The mandibular second molar is the tooth located distally (away from the midline of the face) from both the mandibular first molars of the mouth but mesial (toward the midline of the face) from both mandibular third molars. This is true only in permanent teeth. The function of this molar is similar to that of all molars in regard to grinding being the principal action during mastication, commonly known as chewing. Though there is more variation between individuals than that of the first mandibular molar, there are usually four cusps on mandibular second molars: two on the buccal (side nearest the cheek) and two lingual (side nearest the tongue). There are great differences between the deciduous (baby) mandibular molars and those of the permanent mandibular molars, even though their function is similar. The permanent mandibular molars are not considered to have any teeth that precede them. Despite being named molars, the deciduous molars are followed by permanent premolars.

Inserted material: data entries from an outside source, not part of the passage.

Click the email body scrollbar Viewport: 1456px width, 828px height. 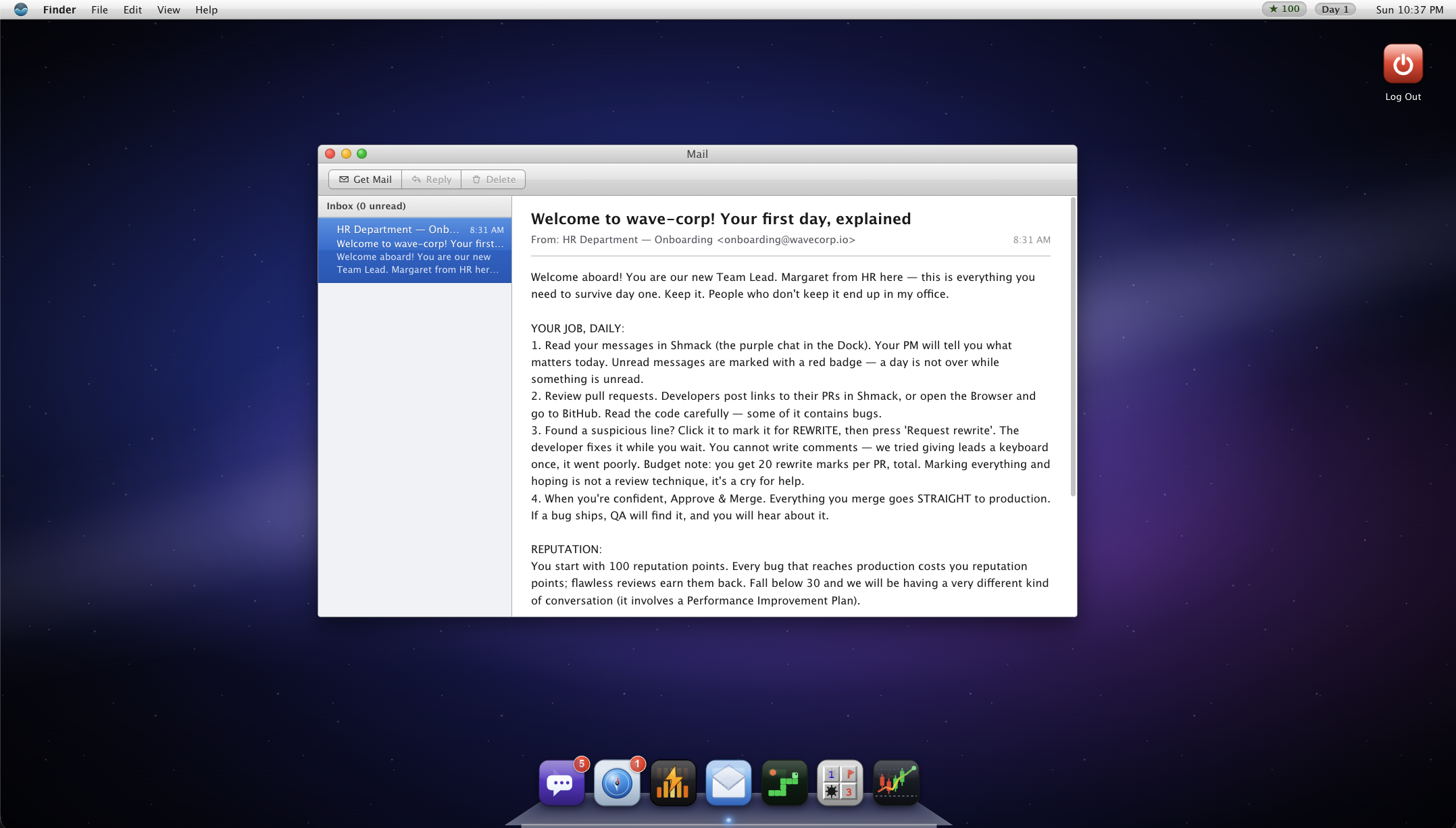point(1073,347)
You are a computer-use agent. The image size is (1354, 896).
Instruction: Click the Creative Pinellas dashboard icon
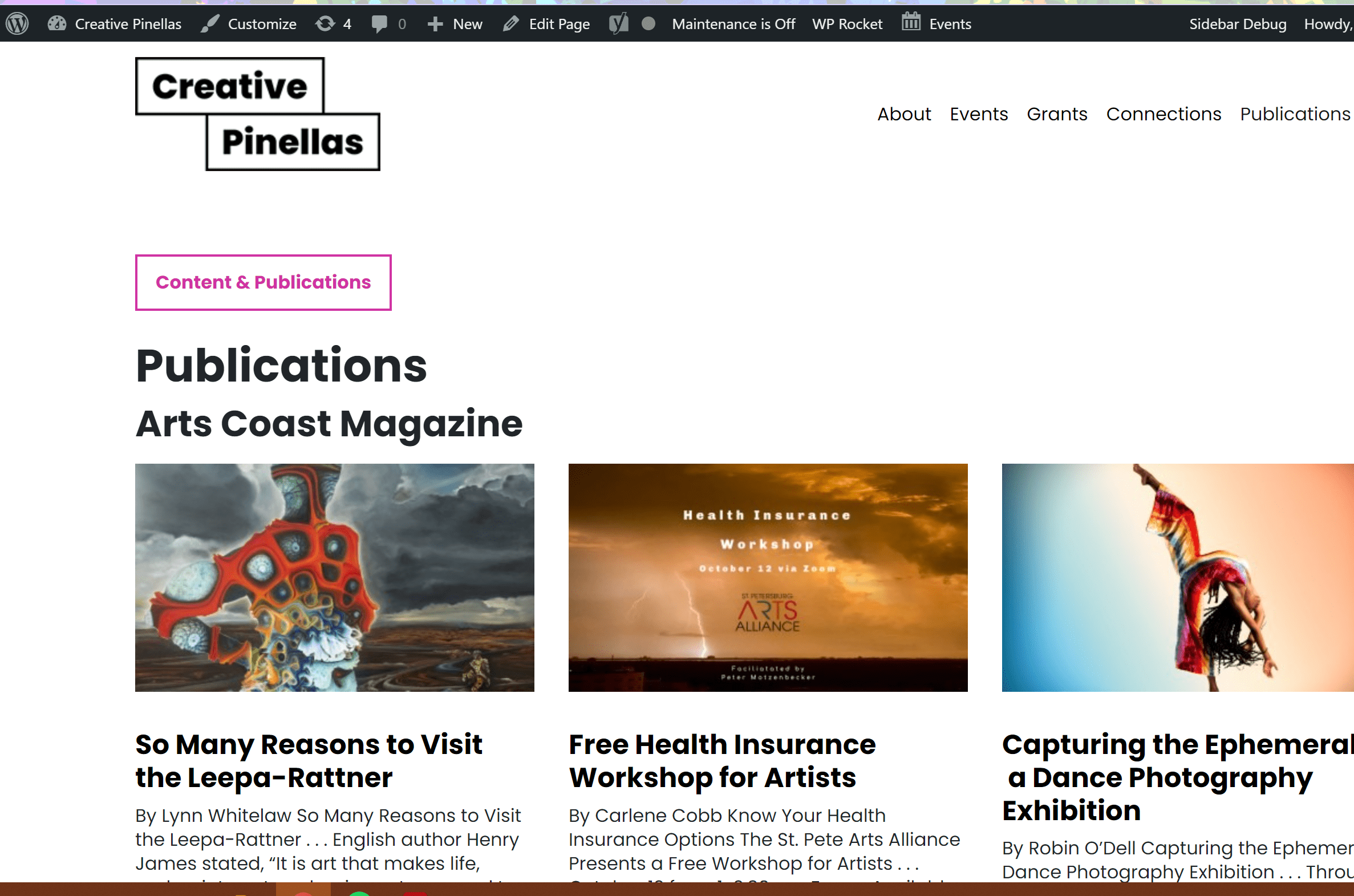pos(56,23)
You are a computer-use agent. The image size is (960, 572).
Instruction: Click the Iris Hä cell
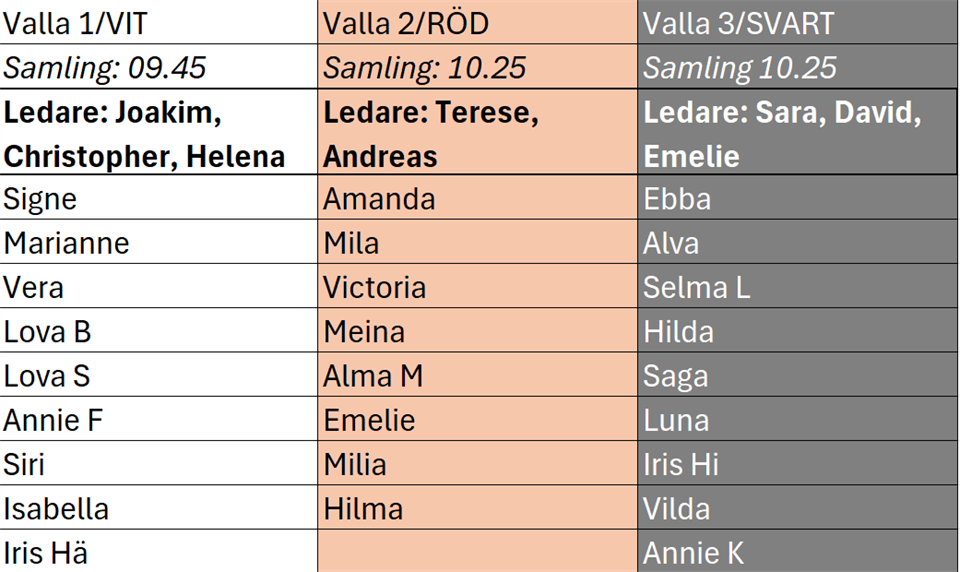point(159,551)

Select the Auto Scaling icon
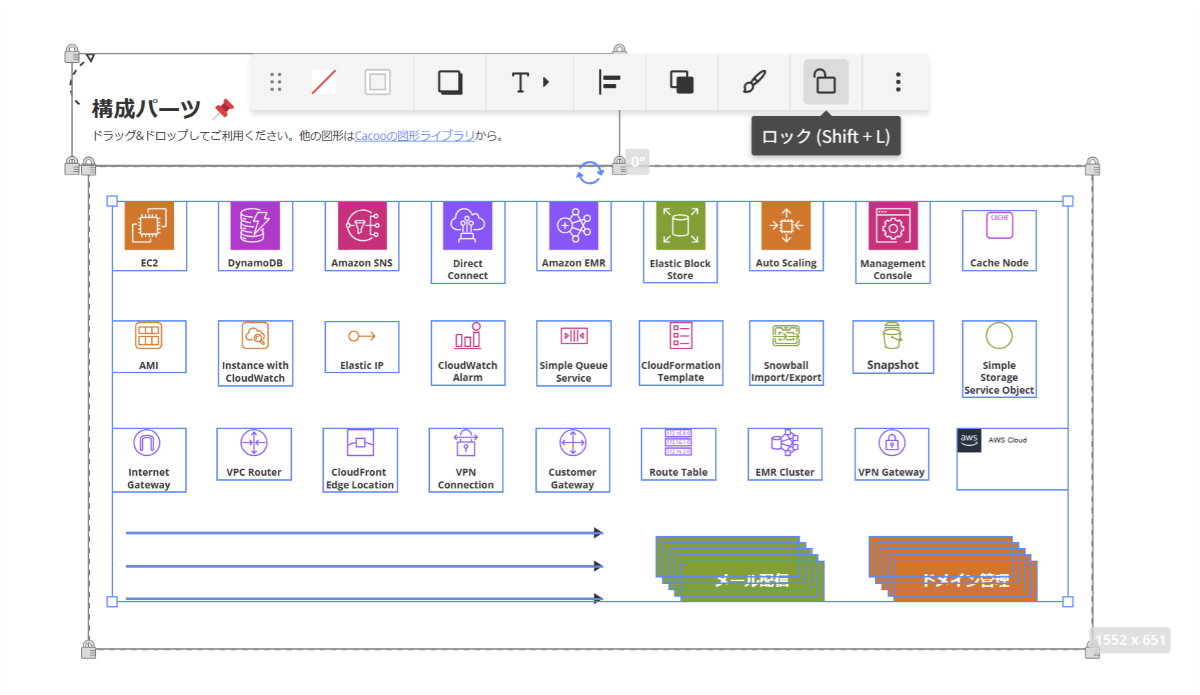[x=786, y=226]
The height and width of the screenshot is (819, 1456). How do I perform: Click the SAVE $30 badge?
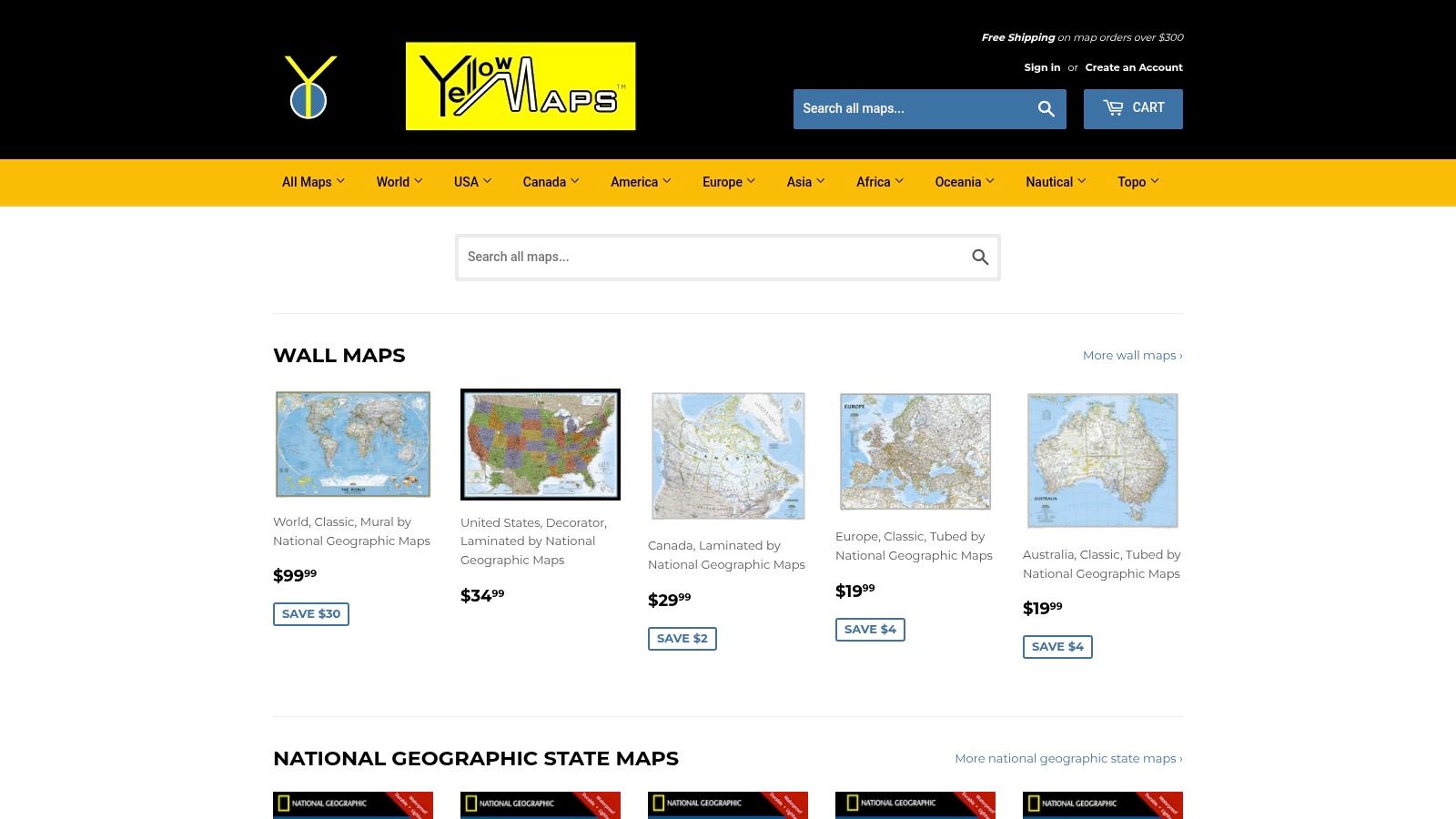pyautogui.click(x=310, y=613)
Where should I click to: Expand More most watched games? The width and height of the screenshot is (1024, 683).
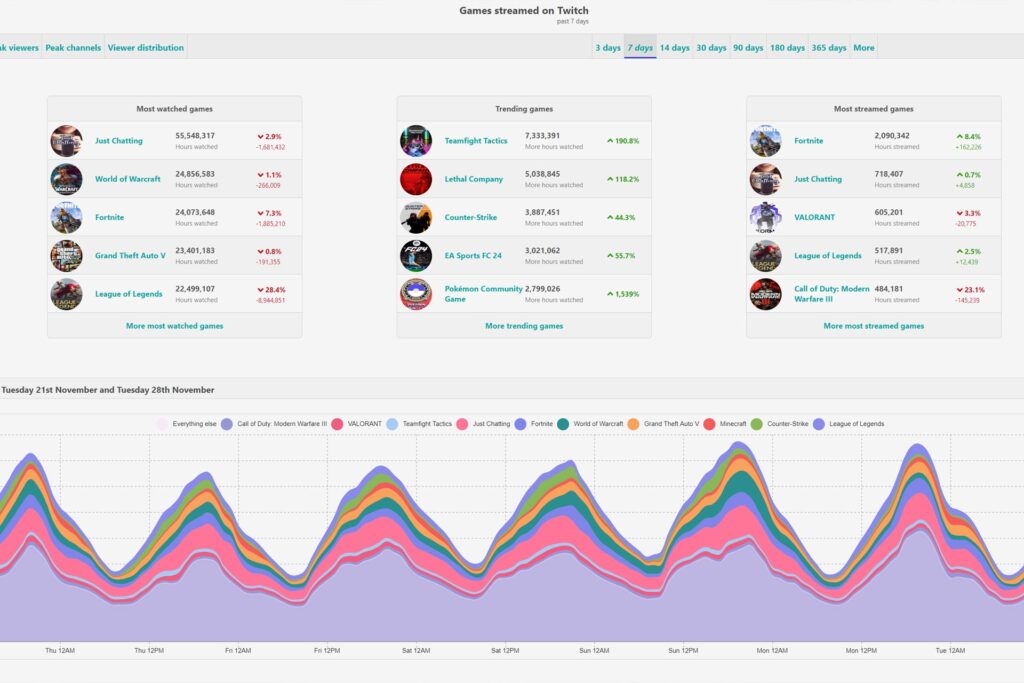tap(174, 326)
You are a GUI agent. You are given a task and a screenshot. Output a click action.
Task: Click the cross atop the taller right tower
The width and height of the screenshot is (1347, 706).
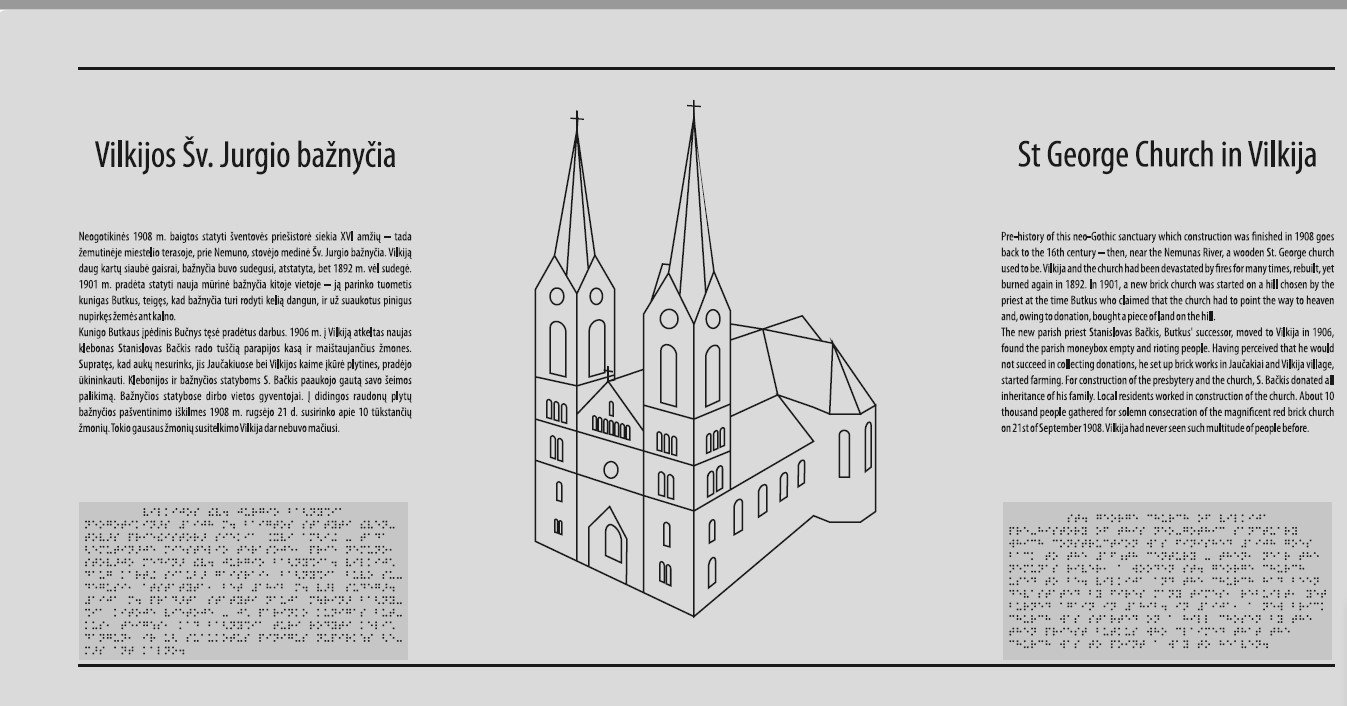tap(694, 105)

In the universal system of notation, the deciduous mandibular second molars are designated by a letter written in uppercase. The right deciduous mandibular second molar is known as "T", and the left one is known as "K". The international notation has a different system of notation. Thus, the right deciduous mandibular second molar is known as "85", and the left one is known as "75".

In the universal system of notation, the permanent mandibular second molars are designated by a number. The right permanent mandibular second molar is known as "31", and the left one is known as "18". In the Palmer notation, a number is used in conjunction with a symbol designating in which quadrant the tooth is found. For this tooth, the left and right second molars would have the same number, "7", but the right one would have the symbol, "┐", underneath it, while the left one would have, "┌". The international notation has a different numbering system from the previous two, and the right permanent mandibular second molar is known as "47", and the left one is known as "37".